# [Extract provided]
To people outside the event promotion industry, it is a common misconception that throwing a party is an easy, fun task that any functioning alcoholic with a decent amount of Facebook friends can pull off. Yes, it can definitely be fun, but easy? Not in the slightest. Remember your high school prom? Yeah, neither do I, but remember how your high school had a prom committee that would spend up to an ENTIRE year planning it? Well, try to imagine throwing a party for hundreds of increasingly fickle and demanding adults amidst a sea of competition in one of the biggest cities in the country EVERY SINGLE WEEK.
Parties and the promoters that throw them can come and go in the blink of an eye. Competition always gets nasty, and the continual effort required to keep things fresh and people interested is not for the faint of heart. That is why after two very successful years of a weekly residency (Porn & Chicken) plus rotating monthly parties (Shut Up and Dance, Salon and Cosmetology industry nights) and an ambitious holiday marathon run to end the year (12 Days of Porn & Chicken), we decided to pick the brains of the SRTB (So Ready to Bang) crew, who seem to have partying down to a science.
Surprisingly, we learned that even though this crew is known for their no-holds-barred partying, it's their positive attitude, hard work, and focus that have helped them rise above the crowd. You might not be into "bangers" or nights of insanity (possibly mixed with regret), but you got to hand it to these crazy kids — they know what they are doing. Respect knuckles all around. - Chess Hubbard
Scott Cramer (front and center) and half of his crew | photo by Danyel Duncan of shoottokillphotography.com
Stardust, a weekly gala that takes place every Thursday at the legendary Berlin Nightclub, celebrates its fourth anniversary this year with some big upcoming parties. We talked to Scott Cramer, the man behind this successful residency, and Cramer PR about the party, his other endeavors, and his experience as a promoter in Chicago.

# [Supplied information]

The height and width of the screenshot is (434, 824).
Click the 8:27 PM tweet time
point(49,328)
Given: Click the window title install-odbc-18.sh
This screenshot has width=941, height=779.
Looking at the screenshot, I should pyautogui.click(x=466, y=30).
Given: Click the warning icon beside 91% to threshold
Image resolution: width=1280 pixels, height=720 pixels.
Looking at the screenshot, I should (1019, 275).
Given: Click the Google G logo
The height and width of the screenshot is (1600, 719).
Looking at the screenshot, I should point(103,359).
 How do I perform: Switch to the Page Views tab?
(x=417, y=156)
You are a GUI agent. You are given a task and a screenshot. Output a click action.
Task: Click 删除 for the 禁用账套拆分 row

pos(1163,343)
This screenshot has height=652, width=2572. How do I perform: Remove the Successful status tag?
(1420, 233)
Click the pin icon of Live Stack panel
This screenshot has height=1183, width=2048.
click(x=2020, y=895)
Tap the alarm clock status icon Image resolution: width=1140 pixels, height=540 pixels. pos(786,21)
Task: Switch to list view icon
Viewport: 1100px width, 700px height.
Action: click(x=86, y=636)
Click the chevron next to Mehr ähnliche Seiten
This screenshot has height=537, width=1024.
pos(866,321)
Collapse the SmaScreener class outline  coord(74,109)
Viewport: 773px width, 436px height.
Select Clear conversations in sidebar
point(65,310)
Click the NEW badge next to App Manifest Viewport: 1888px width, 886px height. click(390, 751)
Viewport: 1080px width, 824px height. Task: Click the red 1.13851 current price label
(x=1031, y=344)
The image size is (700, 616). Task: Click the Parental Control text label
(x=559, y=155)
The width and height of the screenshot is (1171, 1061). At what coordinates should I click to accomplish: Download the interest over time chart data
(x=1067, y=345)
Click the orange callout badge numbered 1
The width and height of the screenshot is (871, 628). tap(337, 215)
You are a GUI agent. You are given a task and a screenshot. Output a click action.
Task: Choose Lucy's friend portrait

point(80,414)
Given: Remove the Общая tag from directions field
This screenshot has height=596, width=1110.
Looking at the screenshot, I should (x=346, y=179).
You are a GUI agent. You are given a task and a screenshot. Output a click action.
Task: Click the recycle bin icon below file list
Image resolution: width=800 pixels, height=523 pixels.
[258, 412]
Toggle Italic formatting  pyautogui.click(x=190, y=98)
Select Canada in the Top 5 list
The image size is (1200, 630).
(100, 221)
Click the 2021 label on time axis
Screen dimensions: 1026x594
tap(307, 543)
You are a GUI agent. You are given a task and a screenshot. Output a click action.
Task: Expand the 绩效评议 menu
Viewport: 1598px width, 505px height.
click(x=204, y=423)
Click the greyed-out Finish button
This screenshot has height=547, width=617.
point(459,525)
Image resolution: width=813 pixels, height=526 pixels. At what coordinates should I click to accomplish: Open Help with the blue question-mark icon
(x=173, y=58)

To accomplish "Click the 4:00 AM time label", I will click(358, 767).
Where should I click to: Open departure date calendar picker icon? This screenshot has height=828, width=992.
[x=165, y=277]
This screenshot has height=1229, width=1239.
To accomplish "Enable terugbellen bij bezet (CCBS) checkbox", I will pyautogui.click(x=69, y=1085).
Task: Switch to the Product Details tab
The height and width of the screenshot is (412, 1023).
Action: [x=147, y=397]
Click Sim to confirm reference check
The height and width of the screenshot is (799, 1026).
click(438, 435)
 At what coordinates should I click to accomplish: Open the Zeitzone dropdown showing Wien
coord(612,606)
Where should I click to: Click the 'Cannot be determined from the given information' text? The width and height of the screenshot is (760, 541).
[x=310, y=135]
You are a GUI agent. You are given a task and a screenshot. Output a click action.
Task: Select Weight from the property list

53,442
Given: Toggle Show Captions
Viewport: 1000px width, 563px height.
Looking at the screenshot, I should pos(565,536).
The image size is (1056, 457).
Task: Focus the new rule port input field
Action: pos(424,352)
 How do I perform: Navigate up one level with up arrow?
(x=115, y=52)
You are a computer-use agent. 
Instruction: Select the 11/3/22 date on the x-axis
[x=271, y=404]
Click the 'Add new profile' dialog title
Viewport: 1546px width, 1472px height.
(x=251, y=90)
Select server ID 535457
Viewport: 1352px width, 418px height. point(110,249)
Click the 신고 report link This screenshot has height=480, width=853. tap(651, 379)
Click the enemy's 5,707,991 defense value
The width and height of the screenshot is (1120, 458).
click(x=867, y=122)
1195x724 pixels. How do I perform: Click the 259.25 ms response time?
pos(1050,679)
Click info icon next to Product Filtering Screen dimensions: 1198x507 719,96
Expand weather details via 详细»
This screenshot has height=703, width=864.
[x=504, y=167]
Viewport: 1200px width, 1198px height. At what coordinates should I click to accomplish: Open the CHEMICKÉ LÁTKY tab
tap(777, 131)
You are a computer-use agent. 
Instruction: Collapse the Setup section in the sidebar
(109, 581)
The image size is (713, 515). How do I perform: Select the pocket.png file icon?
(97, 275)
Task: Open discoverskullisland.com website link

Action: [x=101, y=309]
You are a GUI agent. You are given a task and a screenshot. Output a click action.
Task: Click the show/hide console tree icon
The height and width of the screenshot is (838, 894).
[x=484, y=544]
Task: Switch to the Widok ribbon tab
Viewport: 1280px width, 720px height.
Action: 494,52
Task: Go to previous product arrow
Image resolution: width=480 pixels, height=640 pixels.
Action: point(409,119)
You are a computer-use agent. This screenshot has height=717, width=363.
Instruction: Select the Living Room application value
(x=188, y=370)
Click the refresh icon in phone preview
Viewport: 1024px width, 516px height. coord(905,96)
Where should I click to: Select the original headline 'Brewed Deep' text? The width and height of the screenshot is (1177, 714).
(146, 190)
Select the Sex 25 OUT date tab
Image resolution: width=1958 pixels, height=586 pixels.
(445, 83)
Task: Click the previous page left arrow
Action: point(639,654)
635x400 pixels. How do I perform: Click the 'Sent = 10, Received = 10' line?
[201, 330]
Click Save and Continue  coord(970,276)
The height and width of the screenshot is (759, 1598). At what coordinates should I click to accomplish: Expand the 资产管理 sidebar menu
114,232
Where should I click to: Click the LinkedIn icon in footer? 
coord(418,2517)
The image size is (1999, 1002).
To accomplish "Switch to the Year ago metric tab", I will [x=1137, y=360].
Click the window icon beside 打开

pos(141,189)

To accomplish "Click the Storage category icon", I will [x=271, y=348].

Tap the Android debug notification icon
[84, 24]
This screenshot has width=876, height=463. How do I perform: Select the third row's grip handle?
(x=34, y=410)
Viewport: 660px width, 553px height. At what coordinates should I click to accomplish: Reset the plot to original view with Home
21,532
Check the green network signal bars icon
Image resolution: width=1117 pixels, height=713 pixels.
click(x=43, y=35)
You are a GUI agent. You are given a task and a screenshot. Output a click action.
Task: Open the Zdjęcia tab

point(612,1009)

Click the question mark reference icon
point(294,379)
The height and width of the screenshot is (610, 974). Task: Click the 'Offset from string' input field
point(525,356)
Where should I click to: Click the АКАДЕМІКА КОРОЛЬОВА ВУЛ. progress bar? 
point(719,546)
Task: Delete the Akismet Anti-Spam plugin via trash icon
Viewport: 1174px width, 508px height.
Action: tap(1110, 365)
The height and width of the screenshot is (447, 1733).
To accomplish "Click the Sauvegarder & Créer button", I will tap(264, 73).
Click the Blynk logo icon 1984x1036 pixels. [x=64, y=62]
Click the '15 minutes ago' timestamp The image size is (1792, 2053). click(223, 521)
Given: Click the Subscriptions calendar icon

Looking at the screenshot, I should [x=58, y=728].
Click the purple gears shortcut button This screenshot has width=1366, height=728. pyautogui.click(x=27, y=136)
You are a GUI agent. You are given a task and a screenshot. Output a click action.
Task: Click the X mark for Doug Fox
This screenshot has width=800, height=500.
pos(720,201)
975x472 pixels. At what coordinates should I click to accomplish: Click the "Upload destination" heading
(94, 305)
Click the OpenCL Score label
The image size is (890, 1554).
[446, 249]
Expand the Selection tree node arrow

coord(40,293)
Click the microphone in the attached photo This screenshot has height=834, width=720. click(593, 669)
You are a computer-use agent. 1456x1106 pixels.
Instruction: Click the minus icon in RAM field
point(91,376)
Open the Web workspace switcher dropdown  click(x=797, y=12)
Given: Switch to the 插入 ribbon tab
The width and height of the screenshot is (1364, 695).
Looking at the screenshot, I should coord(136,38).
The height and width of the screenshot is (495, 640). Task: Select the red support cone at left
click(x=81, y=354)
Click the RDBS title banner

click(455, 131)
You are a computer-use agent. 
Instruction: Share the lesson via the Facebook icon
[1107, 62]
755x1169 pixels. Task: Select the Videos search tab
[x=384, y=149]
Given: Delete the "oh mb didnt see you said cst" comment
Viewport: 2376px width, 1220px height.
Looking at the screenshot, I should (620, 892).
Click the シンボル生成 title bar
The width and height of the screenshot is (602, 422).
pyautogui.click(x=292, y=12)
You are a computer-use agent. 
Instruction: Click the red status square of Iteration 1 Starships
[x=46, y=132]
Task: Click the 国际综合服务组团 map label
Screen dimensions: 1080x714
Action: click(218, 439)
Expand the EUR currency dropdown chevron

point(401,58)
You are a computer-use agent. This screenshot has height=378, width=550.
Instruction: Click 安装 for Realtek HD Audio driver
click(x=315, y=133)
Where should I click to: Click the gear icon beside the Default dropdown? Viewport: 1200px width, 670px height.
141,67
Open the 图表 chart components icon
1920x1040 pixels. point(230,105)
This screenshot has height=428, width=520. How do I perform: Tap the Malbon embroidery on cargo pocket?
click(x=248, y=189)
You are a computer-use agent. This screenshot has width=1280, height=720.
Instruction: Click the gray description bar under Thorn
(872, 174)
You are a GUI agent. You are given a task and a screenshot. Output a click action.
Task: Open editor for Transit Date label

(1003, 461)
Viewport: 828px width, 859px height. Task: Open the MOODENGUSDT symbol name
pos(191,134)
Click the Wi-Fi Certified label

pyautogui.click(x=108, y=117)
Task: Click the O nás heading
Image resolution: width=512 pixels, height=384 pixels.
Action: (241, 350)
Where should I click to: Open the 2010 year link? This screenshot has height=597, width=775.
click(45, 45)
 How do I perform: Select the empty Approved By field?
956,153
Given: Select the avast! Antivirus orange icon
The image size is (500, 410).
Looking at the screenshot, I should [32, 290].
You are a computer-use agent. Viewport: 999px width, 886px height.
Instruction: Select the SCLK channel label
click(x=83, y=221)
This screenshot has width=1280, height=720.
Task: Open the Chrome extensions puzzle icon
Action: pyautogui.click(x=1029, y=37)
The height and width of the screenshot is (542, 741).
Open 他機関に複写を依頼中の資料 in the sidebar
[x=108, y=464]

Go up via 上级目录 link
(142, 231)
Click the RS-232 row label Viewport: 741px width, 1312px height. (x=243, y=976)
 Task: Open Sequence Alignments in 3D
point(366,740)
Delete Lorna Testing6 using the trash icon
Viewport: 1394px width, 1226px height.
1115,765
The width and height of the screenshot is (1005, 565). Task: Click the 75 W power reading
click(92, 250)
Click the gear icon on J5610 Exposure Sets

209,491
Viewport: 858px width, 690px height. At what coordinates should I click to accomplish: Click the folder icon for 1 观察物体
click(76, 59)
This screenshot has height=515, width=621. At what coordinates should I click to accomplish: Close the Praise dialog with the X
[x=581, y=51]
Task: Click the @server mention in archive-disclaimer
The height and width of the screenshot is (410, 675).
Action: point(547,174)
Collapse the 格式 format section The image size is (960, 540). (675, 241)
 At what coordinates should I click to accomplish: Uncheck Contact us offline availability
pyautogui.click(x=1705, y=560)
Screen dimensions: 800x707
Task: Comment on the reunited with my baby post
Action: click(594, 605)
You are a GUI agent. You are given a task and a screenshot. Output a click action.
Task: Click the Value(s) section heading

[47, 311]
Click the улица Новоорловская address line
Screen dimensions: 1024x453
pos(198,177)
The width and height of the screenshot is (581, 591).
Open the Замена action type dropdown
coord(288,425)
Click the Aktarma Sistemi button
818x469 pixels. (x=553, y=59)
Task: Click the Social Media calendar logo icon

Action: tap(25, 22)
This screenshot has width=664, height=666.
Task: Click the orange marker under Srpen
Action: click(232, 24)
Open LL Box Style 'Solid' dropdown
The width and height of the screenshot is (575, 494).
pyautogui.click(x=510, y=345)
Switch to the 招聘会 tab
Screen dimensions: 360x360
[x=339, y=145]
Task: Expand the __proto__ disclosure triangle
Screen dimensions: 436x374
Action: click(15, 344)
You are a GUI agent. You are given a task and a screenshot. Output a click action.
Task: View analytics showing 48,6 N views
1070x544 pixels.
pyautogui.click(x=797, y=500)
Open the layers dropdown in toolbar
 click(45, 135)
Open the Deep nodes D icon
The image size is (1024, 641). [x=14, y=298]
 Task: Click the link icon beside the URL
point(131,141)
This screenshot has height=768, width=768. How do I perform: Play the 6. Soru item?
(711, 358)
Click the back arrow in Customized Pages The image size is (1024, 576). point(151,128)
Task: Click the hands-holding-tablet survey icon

# [Work request]
Continue the piece on party promotion from its last sentence, carrying it into the conversation with Scott Cramer about Stardust.

# [Answer box]
UR Chicago: First off, congratulations on FOUR YEARS of your Stardust residency! A four-year residency is a LONG time, and for a weekly? Nearly unheard of! How did you initially come up with the idea for Stardust? Why the name Stardust? Does it have a special meaning?
Scott Cramer: Well, funny you asked that. We’re almost sure it was born at an after hours in a teepee at a Rainbow gathering somewhere on a farm, with a few hippies and this goth gal. Anyhow, Paula Abdul straight up now told us.... Stardust. Ever since then it's just kind of been this thing we do every Thursday with our chums.
UR: Berlin has such a long and vibrant history and is one of our favorite clubs in Chicago. How important is a venue for a party and did you have Berlin in mind when planning Stardust?
SC: The venue is definitely a vital part. Berlin is amazing because you can let your hair down or spray it six feet in the air, and you will still be welcomed warmly. It's probably the only space we have been to that anyone and everyone can truly be themselves.